Dataset extract:

^^^^^^^^

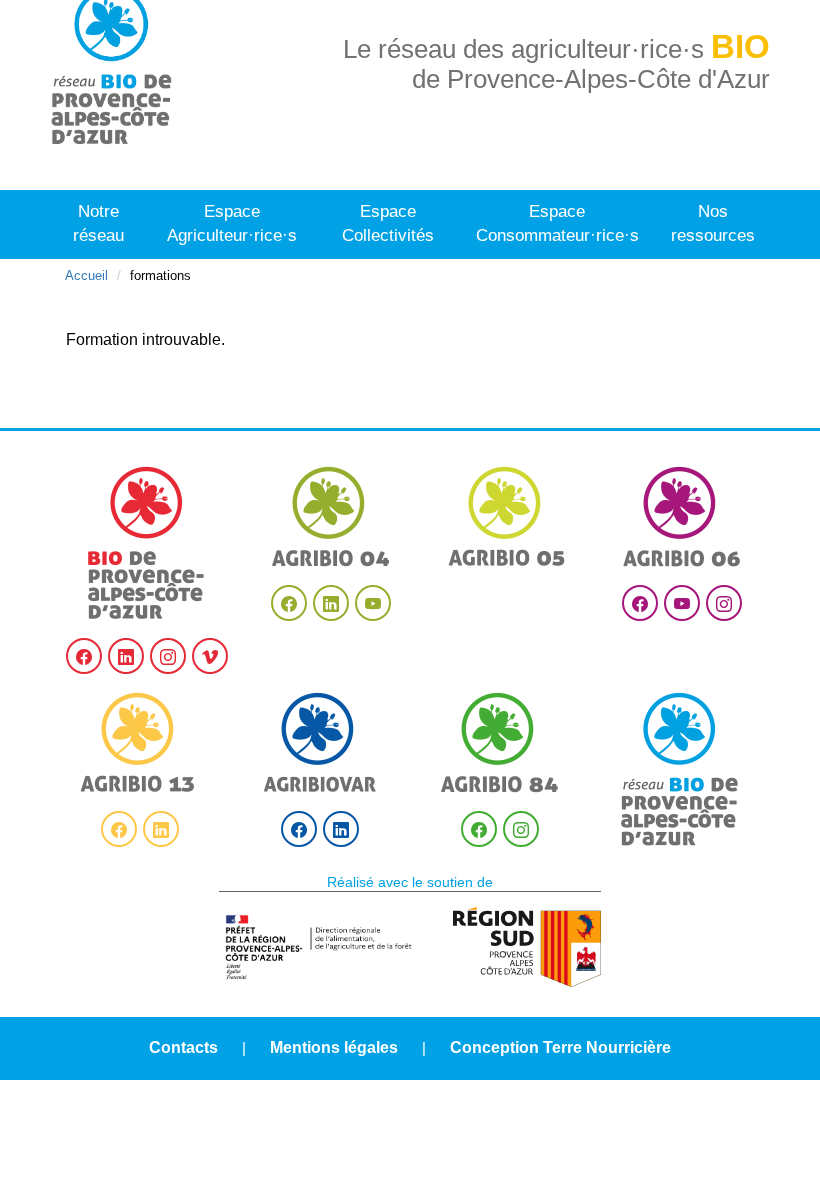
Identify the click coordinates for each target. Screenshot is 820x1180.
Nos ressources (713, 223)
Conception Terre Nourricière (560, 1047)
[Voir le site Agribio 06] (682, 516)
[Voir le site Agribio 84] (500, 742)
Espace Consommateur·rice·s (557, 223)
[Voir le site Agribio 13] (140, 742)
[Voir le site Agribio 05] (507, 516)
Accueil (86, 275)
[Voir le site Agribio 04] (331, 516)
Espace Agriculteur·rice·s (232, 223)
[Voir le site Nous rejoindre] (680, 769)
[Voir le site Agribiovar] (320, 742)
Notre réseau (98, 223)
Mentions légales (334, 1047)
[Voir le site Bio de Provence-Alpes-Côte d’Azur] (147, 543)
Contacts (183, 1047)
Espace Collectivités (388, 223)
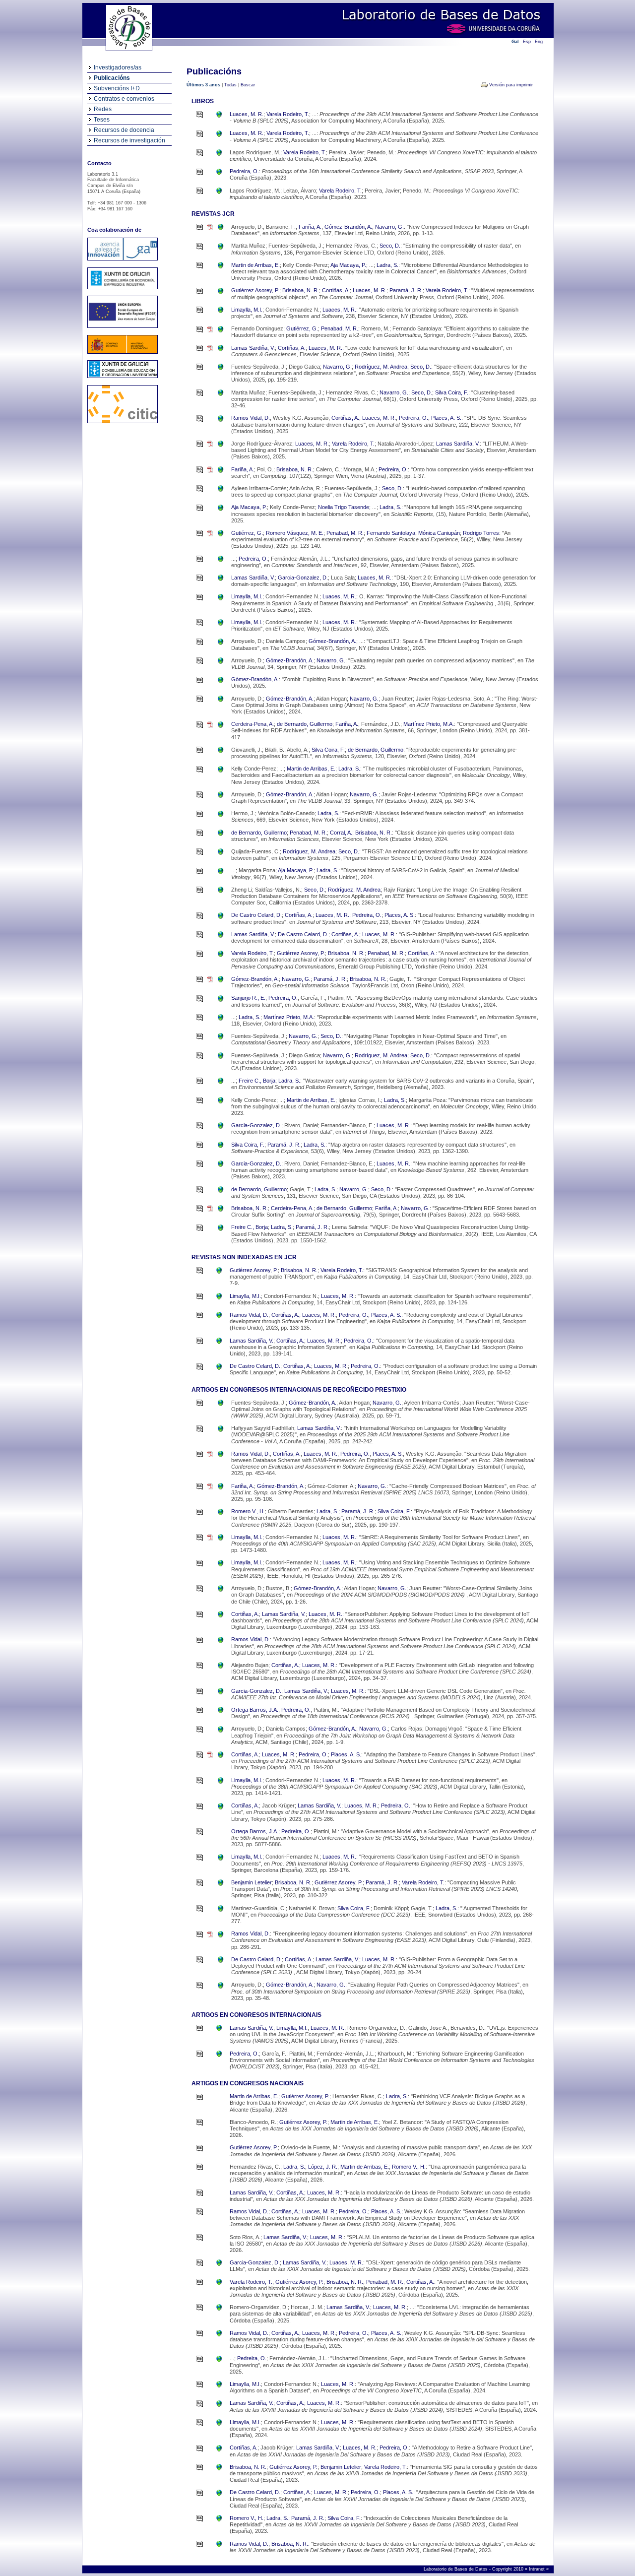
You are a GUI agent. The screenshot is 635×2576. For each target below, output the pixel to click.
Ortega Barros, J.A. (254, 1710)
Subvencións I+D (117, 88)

^^^^^^^^

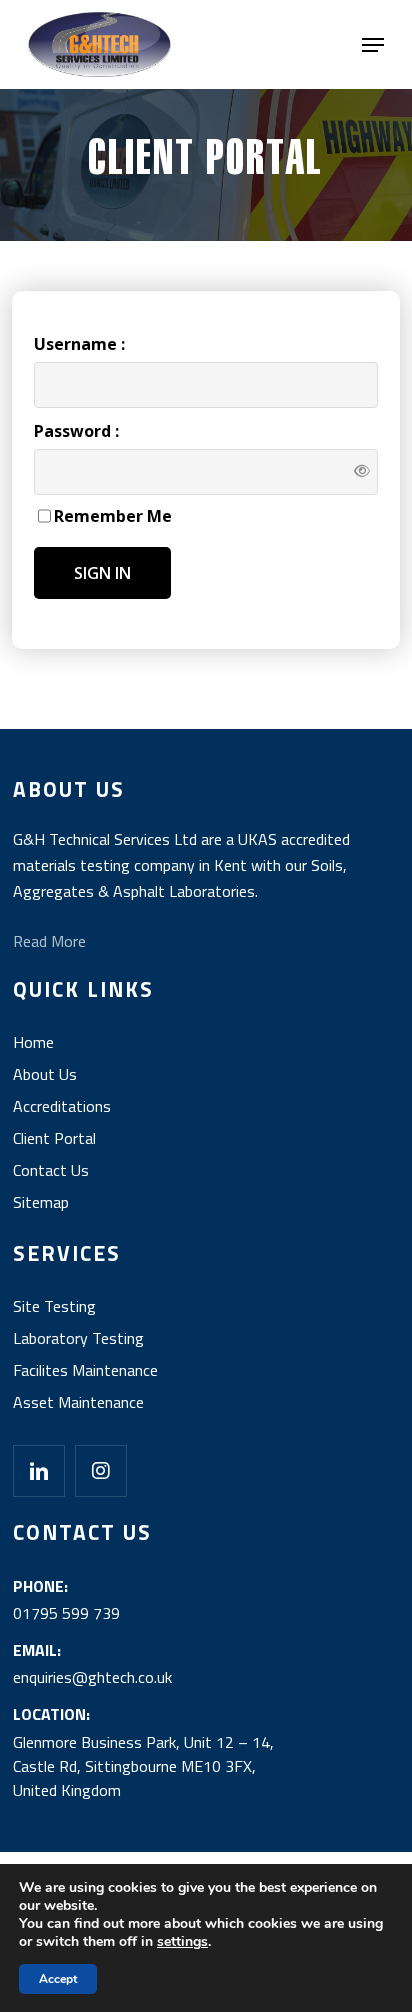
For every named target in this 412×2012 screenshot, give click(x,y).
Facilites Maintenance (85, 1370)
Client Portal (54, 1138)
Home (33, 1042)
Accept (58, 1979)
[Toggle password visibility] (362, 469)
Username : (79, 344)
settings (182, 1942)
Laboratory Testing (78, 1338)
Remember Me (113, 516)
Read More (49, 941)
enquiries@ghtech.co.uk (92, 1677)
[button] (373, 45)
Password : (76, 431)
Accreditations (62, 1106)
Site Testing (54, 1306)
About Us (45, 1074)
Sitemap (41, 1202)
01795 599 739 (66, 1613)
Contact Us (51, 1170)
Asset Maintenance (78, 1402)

^^^^^^^^

Problem description: Return the material from the line containing "Accueil (86, 275)" through the line containing "Subvencións I+D (117, 88)", exactly and in full, but without its pictures.

Solution to this problem:
Accueil (86, 275)
[Voir le site Agribio 04] (331, 516)
Espace Agriculteur·rice·s (232, 223)
[Voir le site Nous rejoindre] (680, 769)
[Voir le site Agribiovar] (320, 742)
Notre réseau (98, 223)
Mentions légales (334, 1047)
[Voir le site Bio de Provence-Alpes-Côte d’Azur] (147, 543)
Contacts (183, 1047)
Espace Collectivités (388, 223)
You are a GUI agent. The screenshot is 635×2576. For each target below, output the pixel to click.
Ortega Barros, J.A. (254, 1710)
Subvencións I+D (117, 88)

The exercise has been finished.